Ehrlich, aufrüttelnd, intensiv: Timo Schüsseler erneut zu Gast am GSO
Bereits vor zwei Jahren durften wir Timo Schüsseler an unserer Schule begrüßen – und auch am vergangenen Freitag, den 19. September 2025, gelang es dem Präventionsexperten unseren Schülerinnen und Schülern die weitreichenden Folgen von Suchtkrankheiten auf intensive Weise zu verdeutlichen und dabei eindringlich vor den Gefahren scheinbar harmloser Gewohnheiten zu warnen.
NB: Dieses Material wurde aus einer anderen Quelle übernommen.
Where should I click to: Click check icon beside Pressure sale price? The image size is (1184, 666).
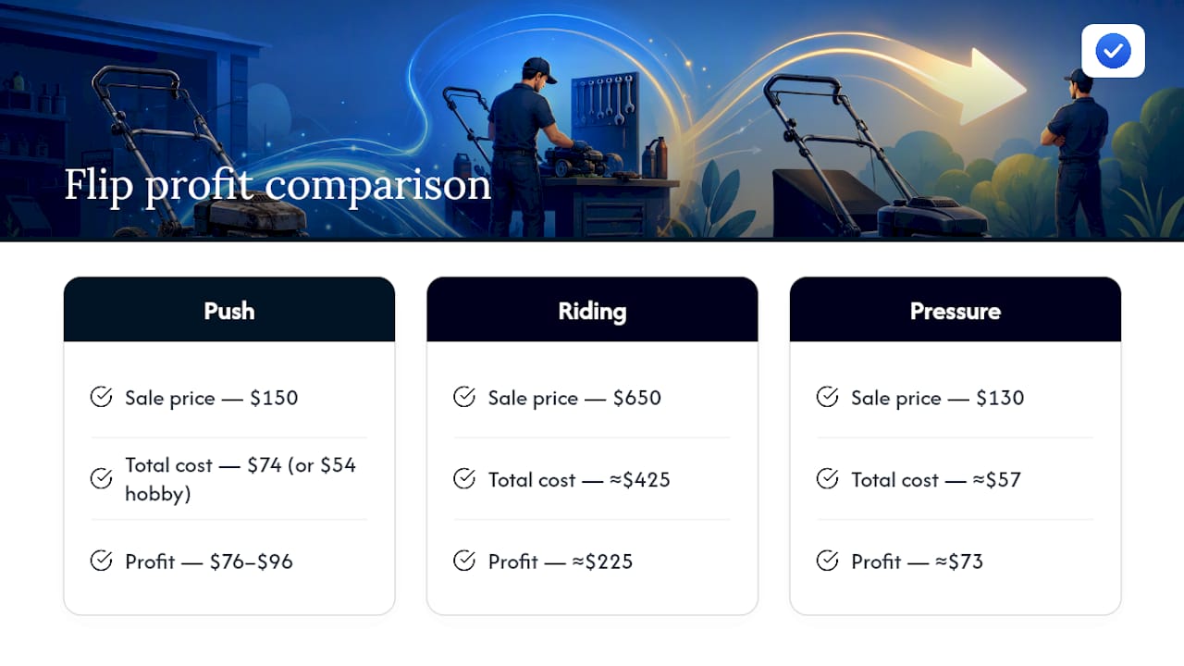coord(827,398)
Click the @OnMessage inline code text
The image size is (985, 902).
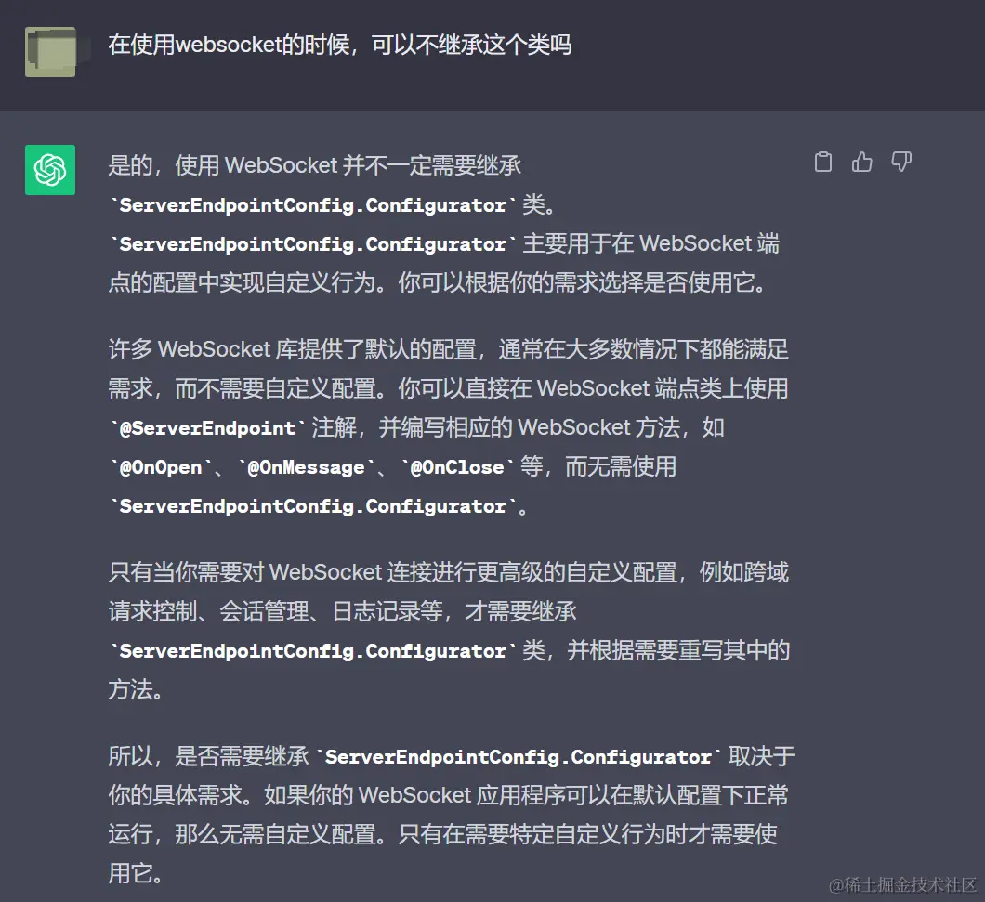[x=306, y=467]
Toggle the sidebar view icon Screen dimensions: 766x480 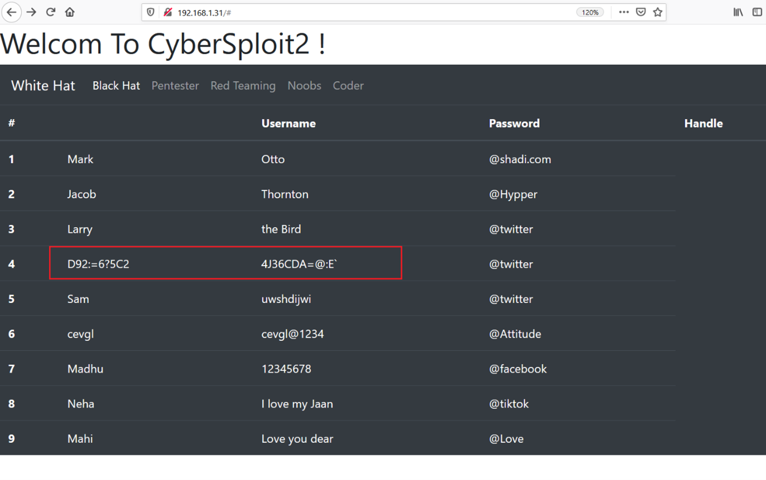[757, 12]
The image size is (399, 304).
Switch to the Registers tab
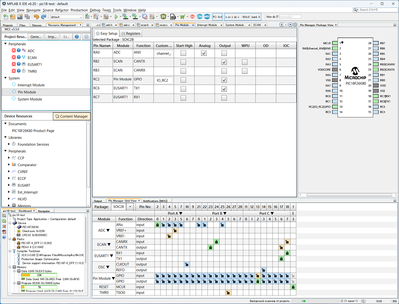(x=131, y=34)
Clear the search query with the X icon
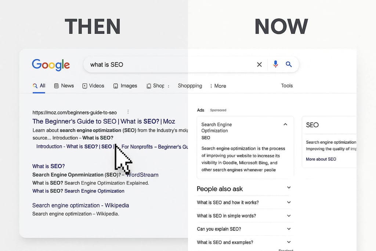This screenshot has height=251, width=376. pos(259,64)
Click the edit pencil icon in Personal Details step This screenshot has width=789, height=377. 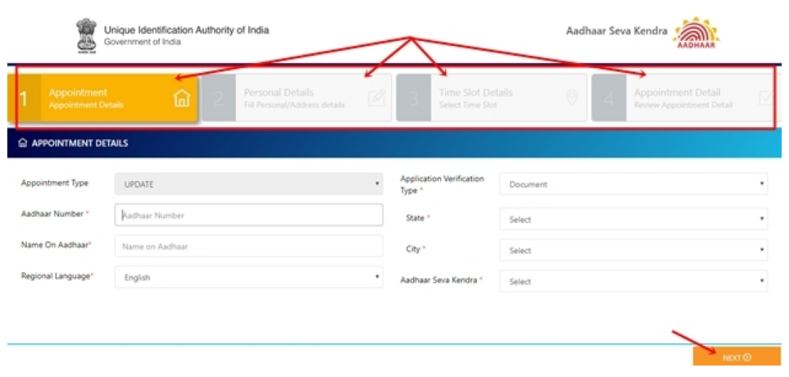pos(376,98)
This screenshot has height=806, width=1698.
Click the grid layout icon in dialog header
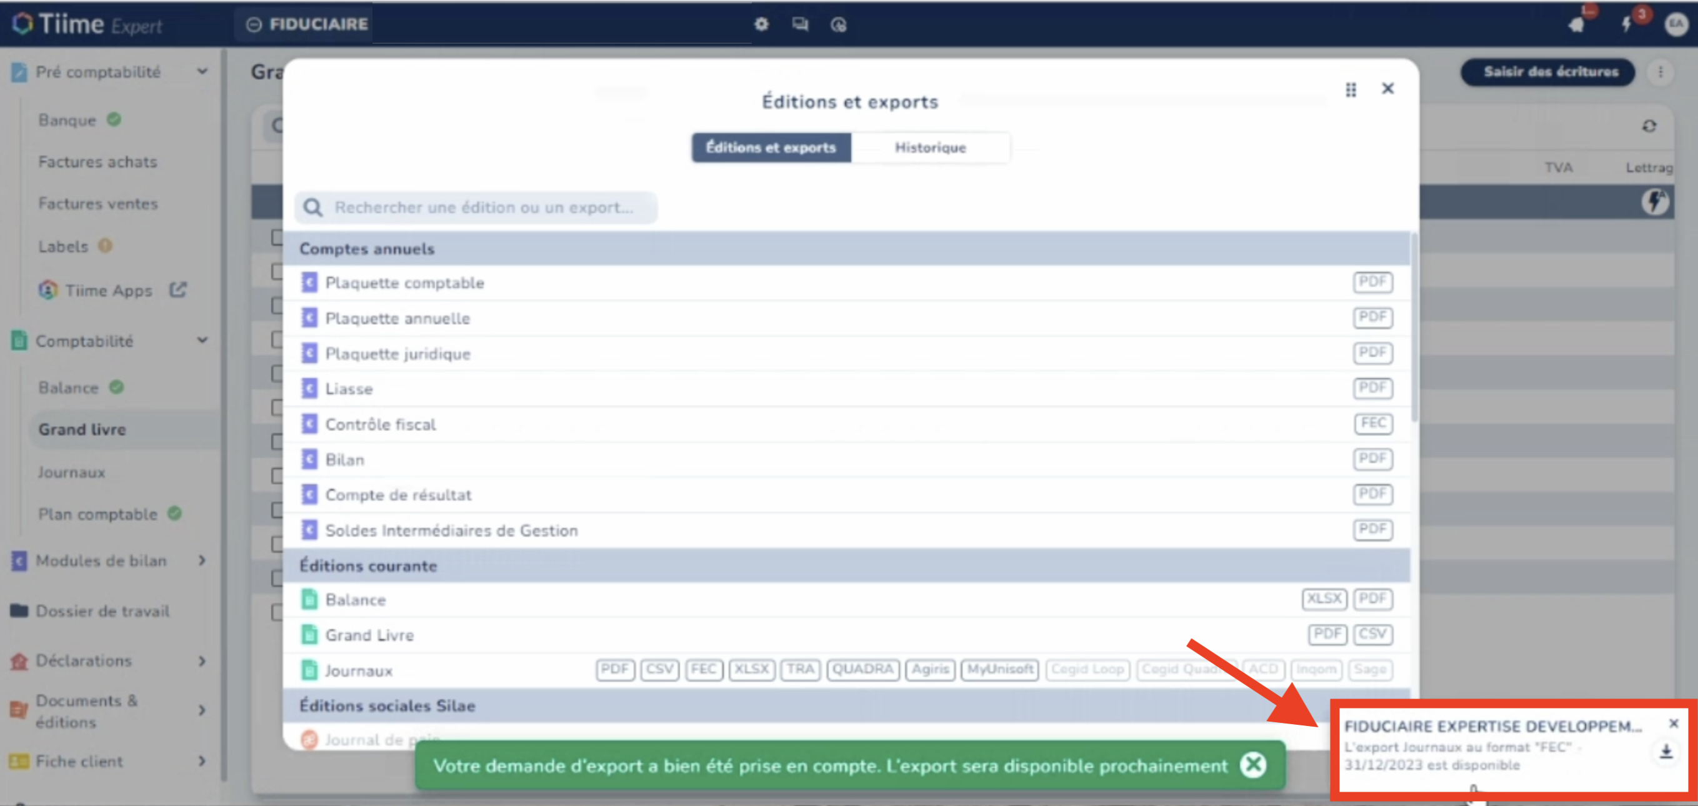coord(1351,90)
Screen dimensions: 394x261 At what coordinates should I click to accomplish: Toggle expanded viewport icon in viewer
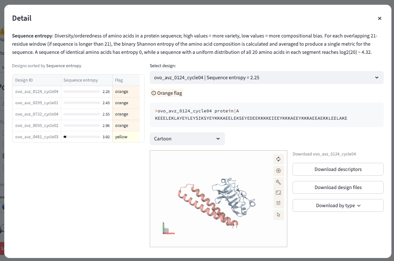pyautogui.click(x=278, y=193)
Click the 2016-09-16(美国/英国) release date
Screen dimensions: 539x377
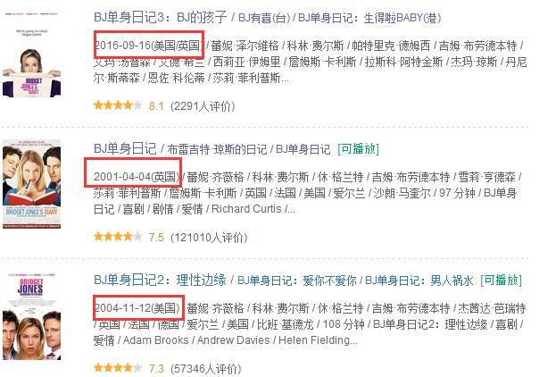tap(148, 45)
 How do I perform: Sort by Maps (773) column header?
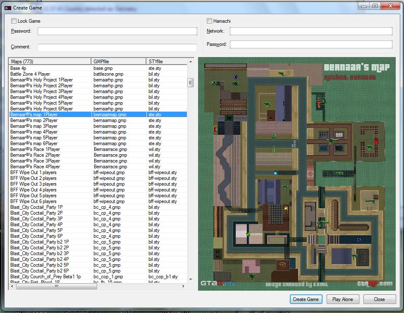(x=50, y=62)
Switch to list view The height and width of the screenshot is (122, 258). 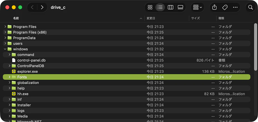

Die Veranstaltung fand in der Pausenhalle statt und richtete sich an die 8. und 9. Klassen. Schon zu Beginn stellte Schüsseler eine scheinbar einfache, aber zentrale Frage: „Was ist Sucht?“ Schnell waren sich die Schüler:innen einig: eine Abhängigkeit. Doch er machte deutlich, dass es sich dabei nicht nur um eine Gewohnheit handelt, sondern um eine schwere Krankheit, die potenziell tödlich enden kann. Damit verdeutlichte er die Tragweite des Themas und die reale Gefahr, die hinter einer Abhängigkeit steckt.
Besonders eindrücklich war sein Beispiel aus der Lebenswelt der Jugendlichen: „Könnt ihr euch vorstellen, zwei Wochen ohne digitale Medien auszukommen?“ Einstimmig verneinten die Jugendlichen diese Frage. Damit zeigte Schüsseler, dass es nicht der konkrete Stoff einer Sucht ist, der entscheidend ist, sondern das Gefühl, das er vermittelt – meist ein Glücksgefühl oder Erleichterung.
Aber wer kennt schon den Tag, an dem jährlich an die Drogentoten gedacht wird? Das Thema „Sucht und Drogen“ scheint in der Gesellschaft immer noch ein Tabuthema zu sein, über das nicht gerne gesprochen wird. Und das, obwohl doch jeder potenziell suchtgefährdet sei und eben nicht nur bestimmte Personengruppen: „Glaubt mir, diejenigen, die an einer Droge gestorben sind, hatten nie das Ziel verfolgt, Drogentoter zu werden. Diese Jugendlichen hatten Wünsche und Träume wie ihr“. An Stellen wie diesen konnte man deutlich merken, wie wichtig es Timo Schüsseler ist, sich aktiv in der Drogenprävention einzubringen.
Mit großer Offenheit und Authentizität berichtete er von seinen eigenen Erfahrungen, sprach über die Folgen, die der Konsum für ihn hatte – nicht nur körperlich, sondern auch mental - und welchen Einfluss es auch auf das Leben von geliebten Menschen hat. Zudem betonte er, dass eine Sucht eine chronische Krankheit ist, die man Tag für Tag bekämpfen muss, da sie einen das ganze Leben lang begleitet.
Dabei schaffte er es, komplexe Zusammenhänge verständlich zu erklären und einen direkten Bezug zur Lebenswelt der Jugendlichen herzustellen.
Besonders beeindruckend war die Mischung aus persönlicher Geschichte, fachlichem Wissen und ehrlichen Antworten auf die Fragen, die die Schüler:innen in der Mitte der Veranstaltung stellen konnten. Sein Vortrag war aufweckend, aufwühlend und erschreckend ehrlich, aber gerade deshalb intensiv und hoffentlich mit langer Nachwirkung.
Wir danken Timo Schüsseler herzlich für seinen offenen und eindrucksvollen Vortrag. Veranstaltungen wie diese sind ein wichtiger Baustein der Präventionsarbeit, die Jugendlichen nicht nur zum Nachdenken anregen sollen, sondern sie hoffentlich auch stärken und ihnen helfen, bewusst und selbstbestimmt Entscheidungen zu treffen und eigene Grenzen klar zu ziehen.